The Network team for a large government agency needed to monitor network performance and ensure that all users had access to their applications. With over 40 mission critical applications to deliver, the networking team was constantly fighting fires with application performance, and was often blamed when there was an outage.
The Networking team began to notice some HTTP errors occurring. They began their investigation by looking to see whether there were any DNS errors, as this was a common issue in their hyper-dynamic environment. In this case, an application had recently experienced a service level event that caused failing over the virtual machine to a new server, resulting in a change of the IP address. Any clients who accessed this application without the proper DNS resolution would see an error.
To solve this problem the Networking team needed to gain visibility into the client or check the DNS servers and investigate which clients are impacted by this error.
- Persistent and non-invasive real-time monitoring of network, and application health and performance
- Visibility into the root cause of application performance issues or service disruptions
- Ability to cross domains from networking to client monitoring, in order to isolate the impacted users and understand how to resolve the issue
Some users were unable to access an application that had recently failed over to a new host server. To isolate and solve for this problem, the networking team needed a way to proactively detect when this problem was occurring, isolate which users were impacted, and understand what in the configuration was causing the issue.

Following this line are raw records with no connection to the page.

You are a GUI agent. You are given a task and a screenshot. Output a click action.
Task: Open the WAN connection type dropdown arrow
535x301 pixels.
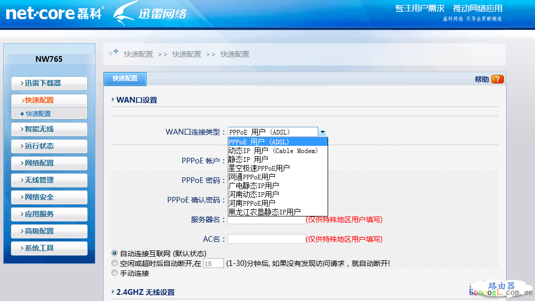[x=322, y=132]
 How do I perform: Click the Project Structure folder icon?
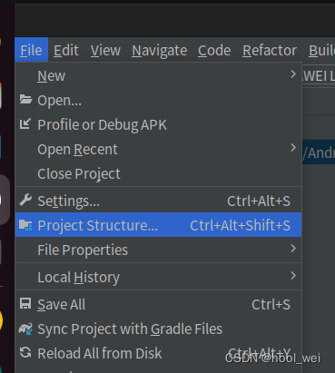[x=25, y=225]

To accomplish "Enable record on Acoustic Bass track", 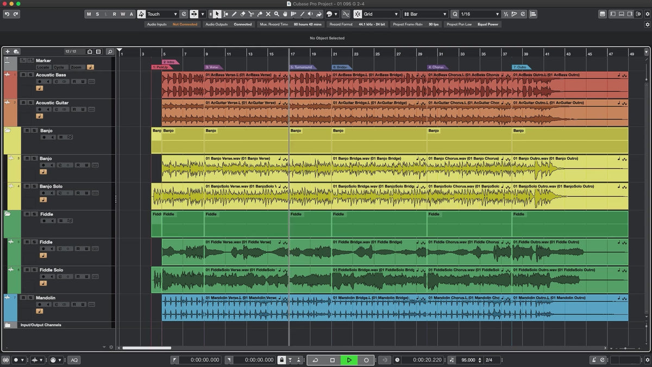I will 40,82.
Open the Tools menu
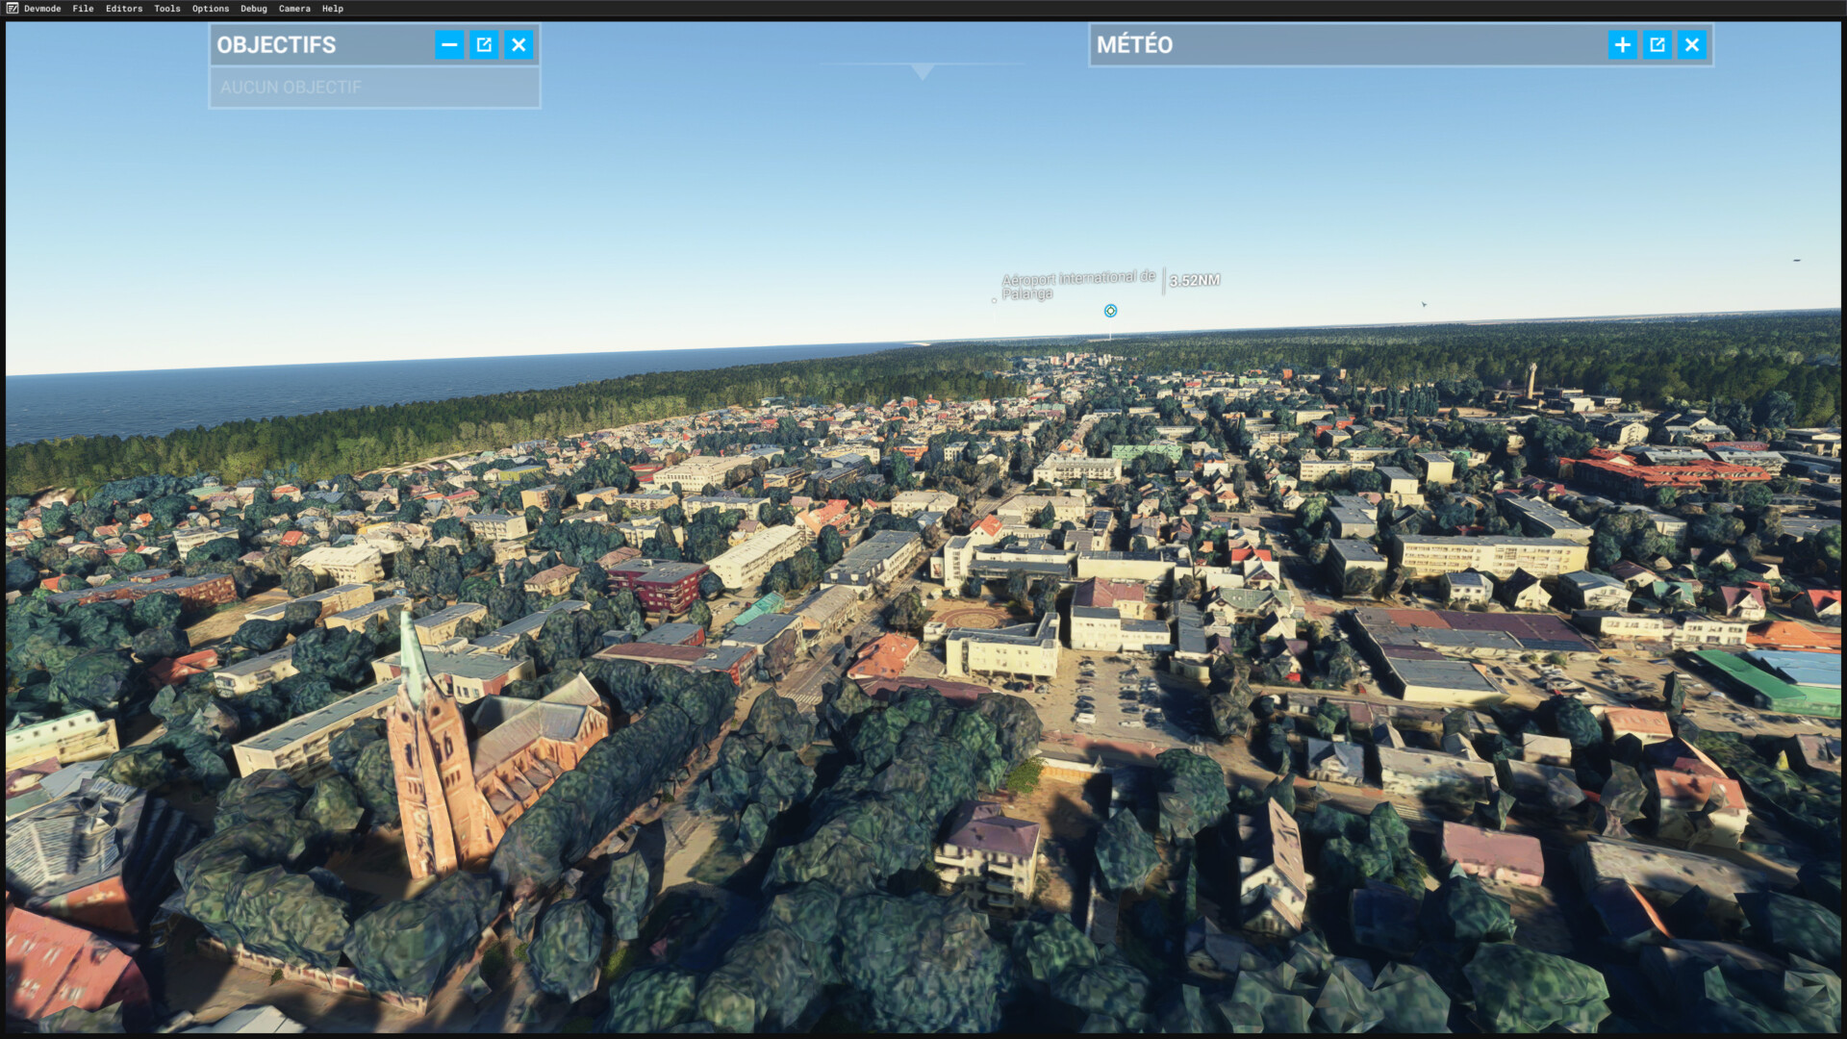 [167, 9]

With the ExtraHop platform, the IT team was able to monitor the real-time health and performance of the network. They saw that the network was operating effectively, but noticed that some users were getting HTTP errors. It was clear that this was an isolated issue, not a network wide event, but what wasn't yet clear was why these clients were not able to access the application they were attempting to use.
The team was able to see these 404 errors and which clients were experiencing them with the ExtraHop Discover Appliance and their real-time dashboards. They then pivoted to the ExtraHop Explore Appliance, which offers rapid multi-dimensional search. They first looked at the HTTP traffic to the client to determine that the client had networking access, and found that it was not a L3 or L4 issue. Investigating more deeply with the 404 error code, they were able to see that it was an isolated issue with an application server. Diving deeper into the impacted clients, they were able to see that it was a client side issue where there was a DNS resolution problem.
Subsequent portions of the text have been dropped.